This Hillary Brenhouse piece in Time starts on an interesting note:
The men chosen to lead China into outer space are often referred to locally as “superhuman beings” — and not just because they train to cross the final frontier. Would-be taikonauts have to meet near impossible standards that are meant to weed out the less-than-flawless. Chinese astronauts cannot suffer from chronic sore throats or runny noses. They mustn’t have food restrictions, strong regional accents, ringworm, cavities or scars. Bad breath, body odor and a snoring problem are all immediate disqualifiers. And if China’s spacemen are expected to satisfy an unlikely string of qualifications, so too are its new spacewomen — with two notable additional criteria. China’s first two female reserve astronauts, selected earlier this month from a pool of 15 female fighter pilots, were required to be wives and mothers.

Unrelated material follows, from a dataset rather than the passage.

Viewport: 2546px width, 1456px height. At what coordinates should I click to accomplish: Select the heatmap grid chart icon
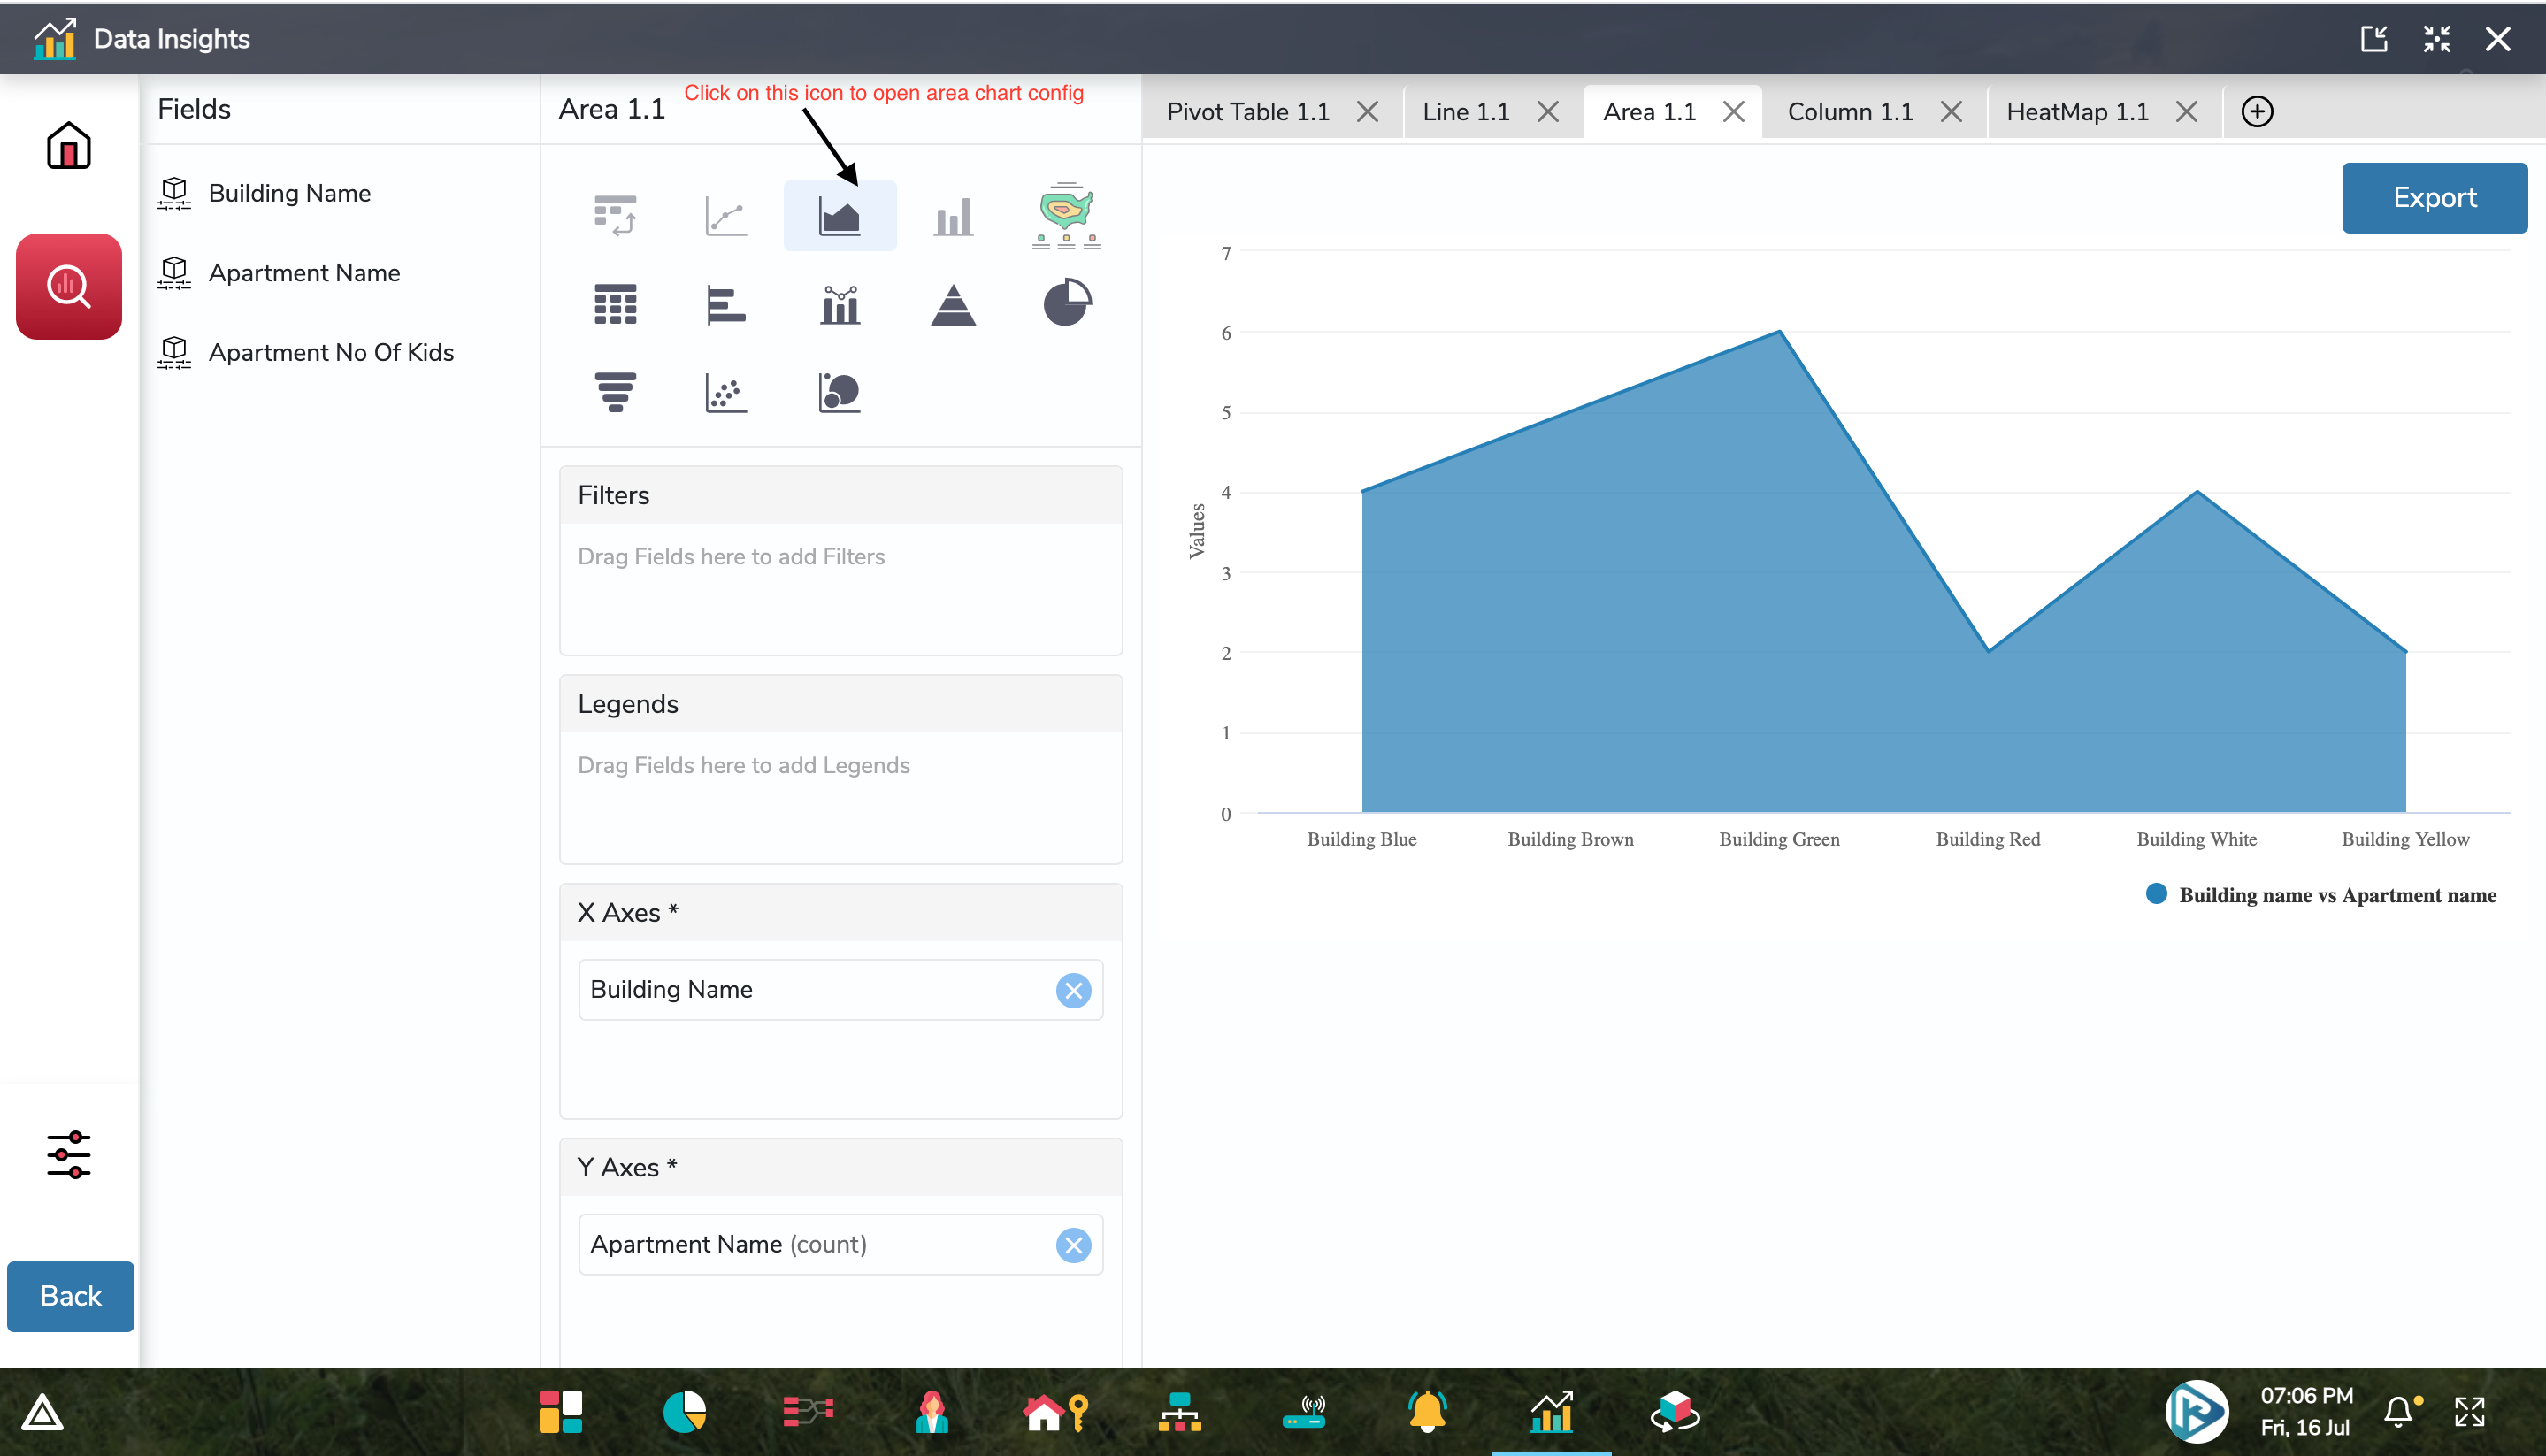pyautogui.click(x=615, y=304)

Interesting! Then graf two explains that “at least one authority, Zhang Jianqi, former deputy commander of the country’s manned space program, has stated that the requirement stands because married women are more physically and psychologically mature.” And then graf three veers off into some curious sexism:
That was not, of course, the case for Lisa Nowak, the former NASA astronaut who less than a year after flying aboard the Discovery was arrested in Florida and charged with the attempted kidnapping of the girlfriend of astronaut William Oefelein (Nowak was eventually sentenced to a year’s probation after pleading guilty to lesser charges of felony burglary and misdemeanor battery). Experts have since said that Nowak, who was married at the time and has three children, may have been driven to those extremes by the pressures of juggling her demanding space career and motherhood. “It’s definitely a challenge to do the flying and take care of even one child and do all the other things you have to do,” she told Ladies’ Home Journal in an interview before her arrest.
Really? See a working mom walk down the street and you’d better watch out, because she might snap at any moment? There’s no doubt that working mothers face many stresses in life but it’s clearly the case that the vast majority of violent crime is committed by men, so I think it hardly makes sense to start drawing lines between work-family balance problems and crime sprees. Fortunately, we do learn in the graf after that that “Nowak’s epic meltdown . . . almost certainly hinged on more than her working-mom status.”
I’m going to go with just plain old certainly.